Corporate governance

On 28 November, passengers listened to a teaser of the audio tour 'how Van Gogh came to Groningen' in the hall of Groningen station. The exhibition of the same name was on display in the Groninger Museum.

NV Nederlandse Spoorwegen is a public limited company under Dutch law. Its registered office is in Utrecht. NV Nederlandse Spoorwegen is the holding company of NS Groep N.V. NS is a state-owned company.

Corporate governance

The governance of NS is based on the modified two-tier company regime. NS is managed by the Executive Board, which consists of the same people for NS Groep N.V. and NV Nederlandse Spoorwegen (a common board). The Supervisory Board oversees the Executive Board.

Governance framework

Laws and regulations

NS’s governance structure is based on Book 2 of the Dutch Civil Code and the Corporate Governance Code. The Railways Act, the Competition Act and the Policy document on state-owned companies also affect NS’s governance. The structure is detailed in NS’s Articles of Association and in various internal regulations, which are published on the NS website.

Corporate Governance Code

As a major enterprise with a significant role in Dutch society, NS attaches great value to a sound governance structure. Although not a listed company, it still applies the Dutch Corporate Governance Code 2022 (“the Code”), partly in light of the Policy document on state-owned companies. Given that NS is not a listed company and does not have a one-tier management structure, several elements of the Code do not apply to it. NS accounts for its compliance with the Code's principles and best practices on its website.

◆ **Supplied material**:
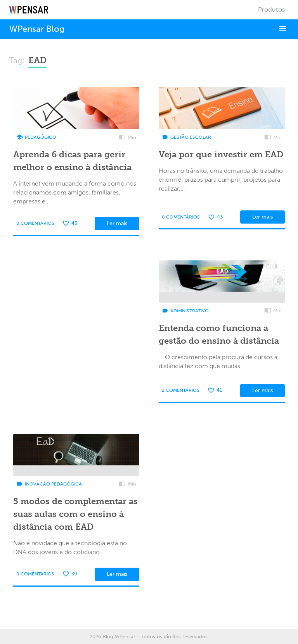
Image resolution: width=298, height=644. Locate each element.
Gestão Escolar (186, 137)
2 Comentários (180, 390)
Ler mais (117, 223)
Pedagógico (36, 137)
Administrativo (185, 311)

◆ **Tasks and exercises**:
A. According to the NS corporate governance text, why do several elements of the Corporate Governance Code not apply to NS? Answer in one to three sentences.
B. Supply the next part of the NS corporate governance text, picking up after its final sentence.
The listing isn't needed for any of this.

◆ **Task-by-task results**:
A. Several elements of the Code do not apply to NS because it is not a listed company and does not have a one-tier management structure.

B.
Shareholder

The sole shareholder of NV Nederlandse Spoorwegen is the Dutch State. The role of shareholder is performed by the Minister of Finance. Key powers of the shareholder under the Dutch Civil Code include appointing and dismissing the Supervisory Board and, under the mitigated structure regime, appointing and dismissing members of the Executive Board on the recommendation of the Supervisory Board. It also has the power to determine the remuneration policy, approve major investments, adopt the financial statements and approve the proposed profit appropriation. Additionally, NS’s Articles of Association stipulate that the shareholder is to be consulted in the formation of the strategy.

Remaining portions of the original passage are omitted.